France is a major consumer of antibiotics ranking 4th in the European hospital environment according to the latest data available, and 5th for community use. A recent press release from the French National Authority for Health (HAS) shows that, despite a programme initiated in 2011 to achieve a 25% reduction in antibiotic use by 2016, medical use is rising again in 2014, meaning France has an antibiotic consumption 30% higher than the European average. However, its figures for antibiotic resistance ‘are good compared with those from most European countries but, however, significantly poorer than those of Scandinavian countries’ Professor Berthelot points out.
So what measures have been put to use to control the spread of drug-resistant bacteria in the hospital environment? All French hospitals have a medical committee to deal with nosocomial infections and antibiotic use, respectively named Comité de Lutte contre les Infections Nosocomiales (CLIN) and Comité des Anti-infectieux. These now almost always include, as part of the team, an infection control practitioner. However, the background training profile of the infection control practitioner in France varies explains Professor Berthelot. ‘To become an infection control practitioner a doctor can come from a background in microbiology, infectious diseases, Public Health, pharmacy, or clinical care.’ This type of multiple training allows the infection control practitioner to work in more than one department, as Professor Berthelot does. He is part of the hospital’s Infectious Disease Department and also part of the Microbiology Laboratory, which allows him a ‘transversal view of hospital infections’.
Hospitals develop protocols based on recommendations drawn up by one of the major national bodies in infection control, such as the French Society for Hospital Hygiene (SF2H), French Society of Infectious Diseases (SPILF), French Society of Microbiology (SFM) or those outlined by the HAS. However, individual hospitals are free to adapt the recommendations for best use in their particular establishment.
One way these recommendations have been proved effective in reducing infection is in the preventive use of antibiotics before surgery. Professor Berthelot explains that, ‘working in conjunction with the surgical team providing prophylactic antibiotics guided by the microbiology laboratory, and with reinforced hygiene measures, has seen a substantial decrease in nosocomial infections in surgical patients over the past five years.
‘Additionally,’ he added, ‘measures that isolate patients who are already known, or recently identified as carriers of resistant organisms, although seemingly onerous and expensive have been shown to be highly effective in reducing the transmission of resistance.’
Some hospitals are also creating the role of ‘antibacterial therapy expert’, often a medical practitioner, who has a clear idea of the epidemiology of infections and the correct use of antibiotics.
In the absence of such experts in every hospital, there are guidelines for the prudent use of antibiotics that demand that the situation should be re-evaluated two to three days after the initial prescription, in order to confirm a response to the treatment and prevent the emergence of resistance.

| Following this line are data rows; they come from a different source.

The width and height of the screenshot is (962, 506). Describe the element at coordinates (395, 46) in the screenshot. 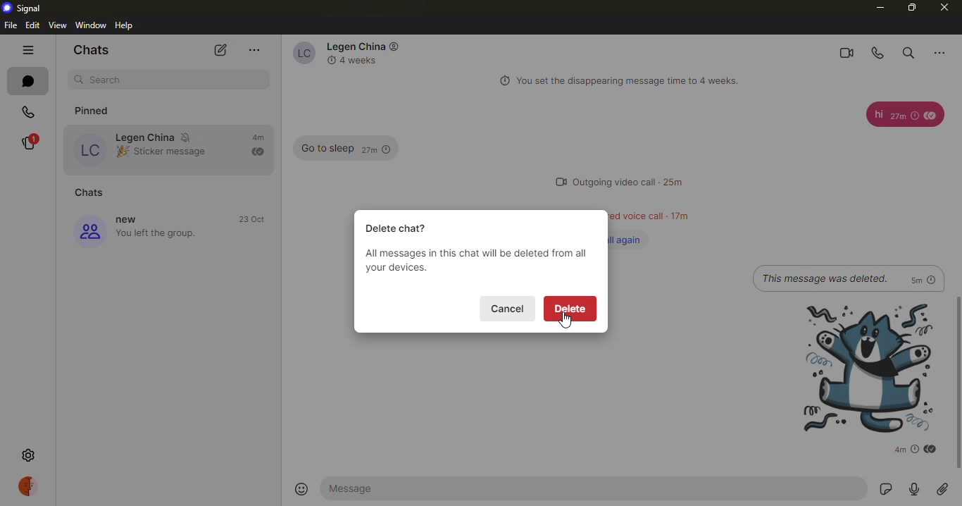

I see `logo` at that location.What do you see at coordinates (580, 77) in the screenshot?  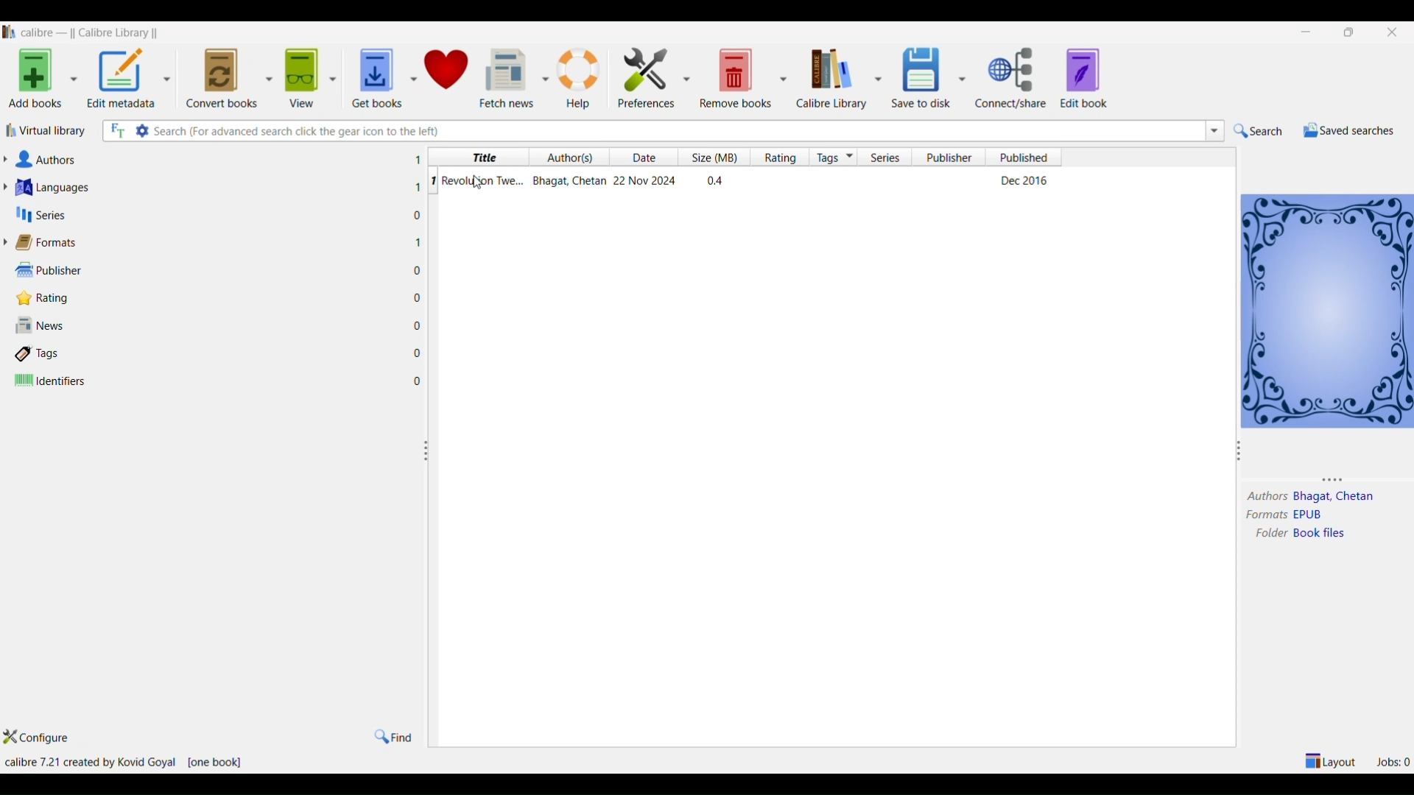 I see `help` at bounding box center [580, 77].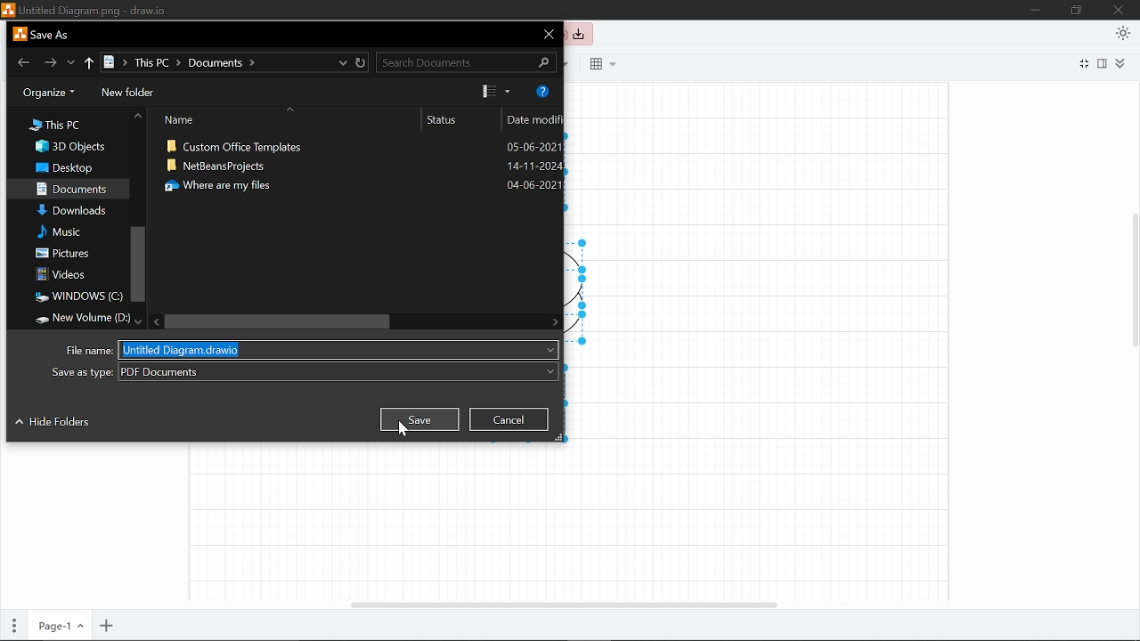  Describe the element at coordinates (1035, 11) in the screenshot. I see `Minimize` at that location.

A change in antibiotic is recommended if there is any sign of resistance to the first-line treatment, which should be as targeted as soon as possible. It is of course, Professor Berthelot emphasises, ‘extremely important that sufficient antibiotic is given for the correct length of time to achieve complete eradication of the infection’.
However, one thing we should remember he points out: ‘antibiotics have saved and continue to save millions of lives, with few new molecules on the horizon it is our duty to ensure they remain able to do so, we must use them wisely.’
Professor Philippe Berthelot, an Infection Control Practitioner at the University Hospital of Saint-Etienne, is also president of the French Society for Hospital Hygiene (SF2H).